### SET TASK
Rewrite the data below with "title" replaced by "heading" and everything else unchanged. Omit the pictures from your answer.

### DATASET
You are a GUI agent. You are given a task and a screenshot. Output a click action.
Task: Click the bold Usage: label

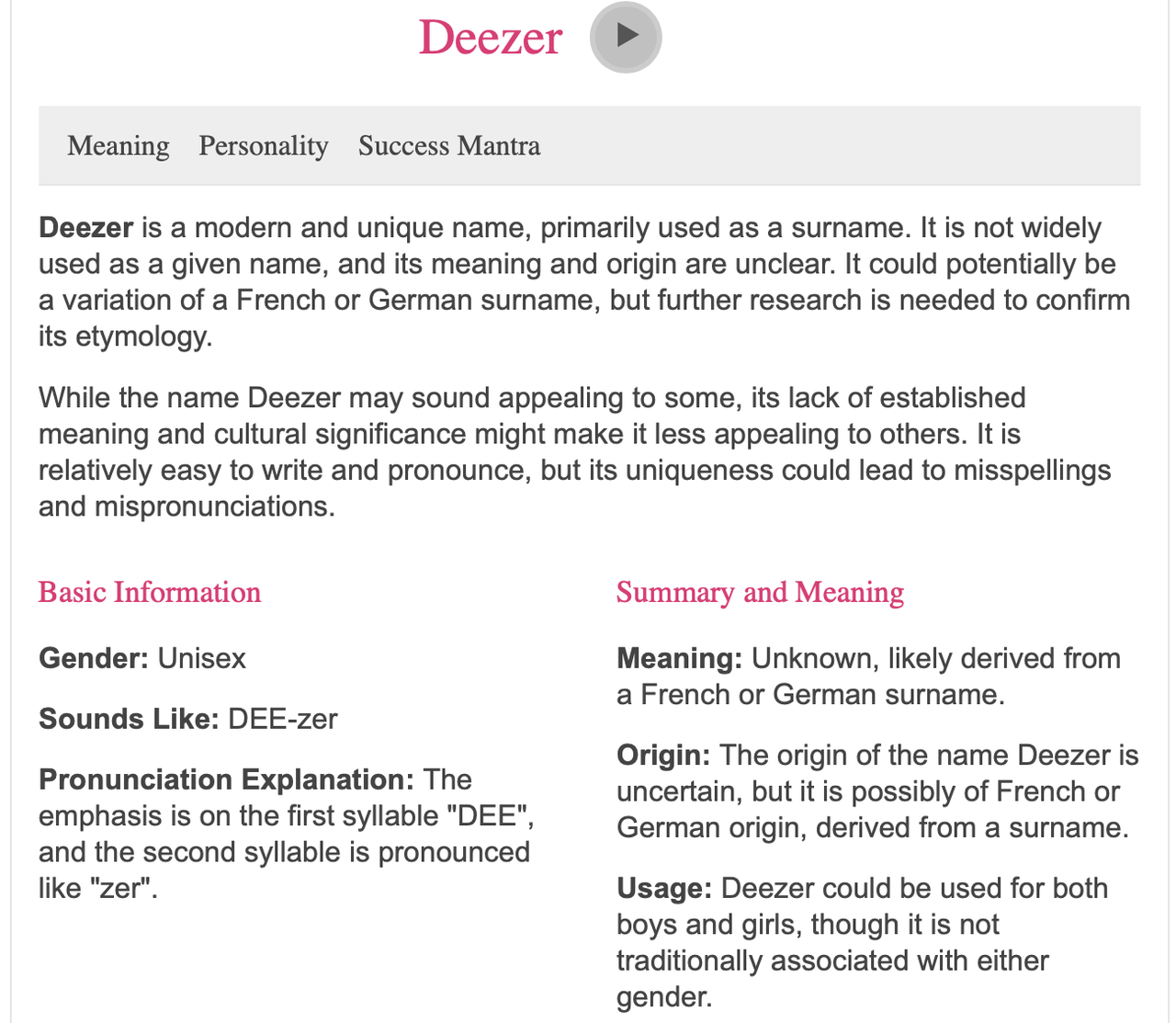pyautogui.click(x=664, y=889)
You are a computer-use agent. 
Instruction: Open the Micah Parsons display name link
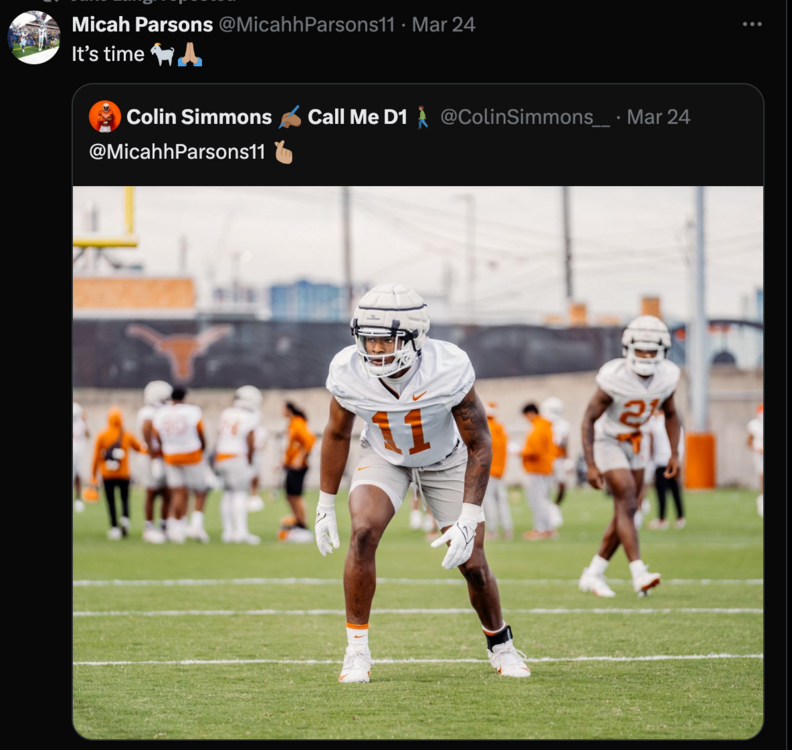pos(142,24)
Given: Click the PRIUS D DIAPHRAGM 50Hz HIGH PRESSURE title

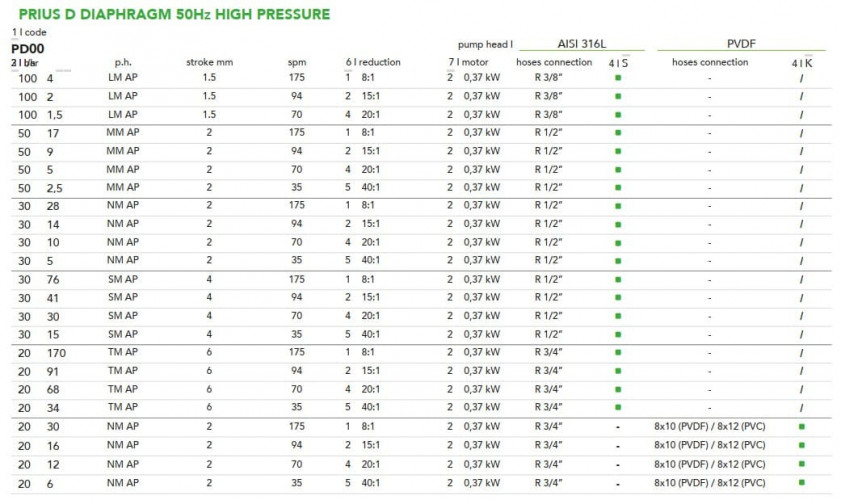Looking at the screenshot, I should pyautogui.click(x=174, y=15).
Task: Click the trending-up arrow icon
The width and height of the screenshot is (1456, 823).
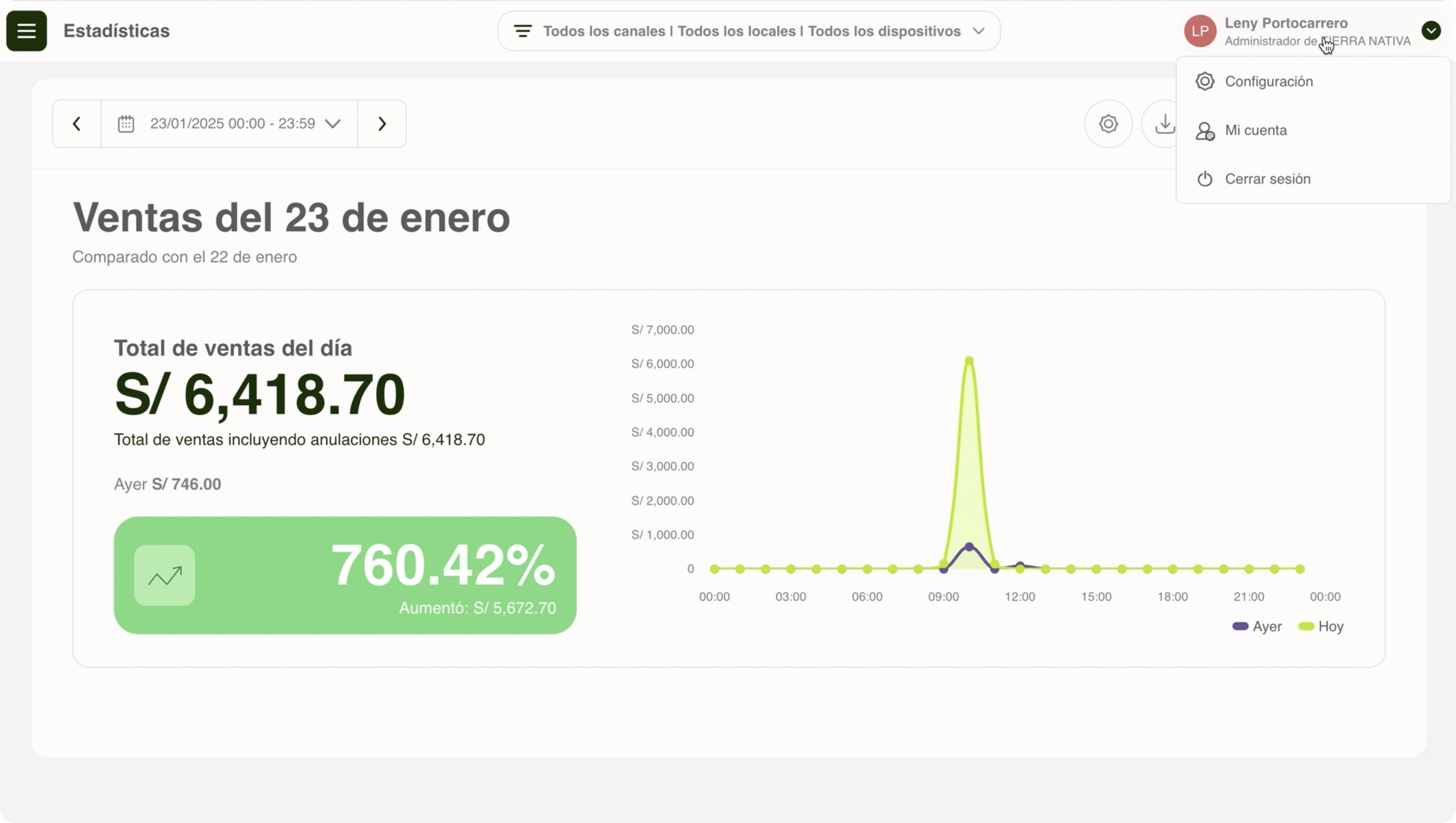Action: coord(164,575)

### SOLUTION FOR THIS EXERCISE
You are a GUI agent. You are given a task and a screenshot. Output a click action.
Task: Click the bold Usage: label

pyautogui.click(x=664, y=889)
You are a computer-use agent. 
Instruction: Open the Micah Parsons display name link
pos(142,24)
Given: Click the PRIUS D DIAPHRAGM 50Hz HIGH PRESSURE heading

Looking at the screenshot, I should pyautogui.click(x=174, y=15).
Task: Click the trending-up arrow icon
The width and height of the screenshot is (1456, 823).
Action: coord(164,575)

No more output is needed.